Starting at the top of the records, output every line through the one that contains "[Instagram] (90, 20)", keeping each exactly as it appears.

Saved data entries
********************
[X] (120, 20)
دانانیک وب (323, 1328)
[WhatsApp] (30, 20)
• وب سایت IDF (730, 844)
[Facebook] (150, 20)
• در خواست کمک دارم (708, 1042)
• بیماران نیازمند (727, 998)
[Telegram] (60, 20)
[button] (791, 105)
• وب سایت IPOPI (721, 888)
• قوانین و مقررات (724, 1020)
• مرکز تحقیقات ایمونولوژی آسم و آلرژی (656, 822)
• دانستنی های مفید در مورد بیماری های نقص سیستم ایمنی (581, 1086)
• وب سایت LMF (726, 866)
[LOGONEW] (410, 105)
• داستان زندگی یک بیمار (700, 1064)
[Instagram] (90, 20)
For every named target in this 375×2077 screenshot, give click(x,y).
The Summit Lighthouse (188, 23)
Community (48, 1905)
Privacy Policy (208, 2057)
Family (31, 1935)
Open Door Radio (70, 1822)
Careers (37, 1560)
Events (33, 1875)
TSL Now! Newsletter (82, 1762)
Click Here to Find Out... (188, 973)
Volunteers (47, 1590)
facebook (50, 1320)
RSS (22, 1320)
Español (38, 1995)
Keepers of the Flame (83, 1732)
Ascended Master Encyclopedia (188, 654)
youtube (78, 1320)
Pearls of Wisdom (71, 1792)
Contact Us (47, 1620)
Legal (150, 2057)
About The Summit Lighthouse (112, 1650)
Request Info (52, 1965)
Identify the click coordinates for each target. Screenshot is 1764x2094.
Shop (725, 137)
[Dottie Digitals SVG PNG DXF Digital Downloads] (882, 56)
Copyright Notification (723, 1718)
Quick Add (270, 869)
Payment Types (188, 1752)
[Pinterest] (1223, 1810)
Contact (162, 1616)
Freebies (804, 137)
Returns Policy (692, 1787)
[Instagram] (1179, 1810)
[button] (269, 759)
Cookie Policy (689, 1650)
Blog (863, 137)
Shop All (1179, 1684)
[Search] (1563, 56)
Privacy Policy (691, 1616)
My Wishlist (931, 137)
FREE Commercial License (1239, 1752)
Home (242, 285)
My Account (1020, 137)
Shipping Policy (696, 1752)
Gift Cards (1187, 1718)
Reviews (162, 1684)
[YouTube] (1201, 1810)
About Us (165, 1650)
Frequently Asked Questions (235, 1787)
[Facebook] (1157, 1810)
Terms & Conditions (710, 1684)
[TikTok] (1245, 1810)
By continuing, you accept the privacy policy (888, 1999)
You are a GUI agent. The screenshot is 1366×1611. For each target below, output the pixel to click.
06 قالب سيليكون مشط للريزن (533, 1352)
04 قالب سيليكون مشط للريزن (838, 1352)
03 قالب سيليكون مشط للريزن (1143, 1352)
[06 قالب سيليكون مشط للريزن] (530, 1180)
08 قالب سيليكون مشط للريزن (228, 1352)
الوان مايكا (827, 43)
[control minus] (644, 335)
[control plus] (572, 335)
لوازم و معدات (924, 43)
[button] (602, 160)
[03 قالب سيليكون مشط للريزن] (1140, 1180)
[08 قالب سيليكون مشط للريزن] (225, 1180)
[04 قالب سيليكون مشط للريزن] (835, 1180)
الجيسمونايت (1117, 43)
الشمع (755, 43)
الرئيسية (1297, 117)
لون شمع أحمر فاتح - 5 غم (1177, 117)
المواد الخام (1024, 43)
********************
**Response area**
[X] (120, 20)
دانانیک وب (323, 1328)
[WhatsApp] (30, 20)
• وب سایت IDF (730, 844)
[Facebook] (150, 20)
• در خواست کمک دارم (708, 1042)
• بیماران نیازمند (727, 998)
[Telegram] (60, 20)
[button] (791, 105)
• وب سایت IPOPI (721, 888)
• قوانین و مقررات (724, 1020)
• مرکز تحقیقات ایمونولوژی آسم و آلرژی (656, 822)
• دانستنی های مفید در مورد بیماری های نقص سیستم ایمنی (581, 1086)
• وب سایت LMF (726, 866)
[LOGONEW] (410, 105)
• داستان زندگی یک بیمار (700, 1064)
[Instagram] (90, 20)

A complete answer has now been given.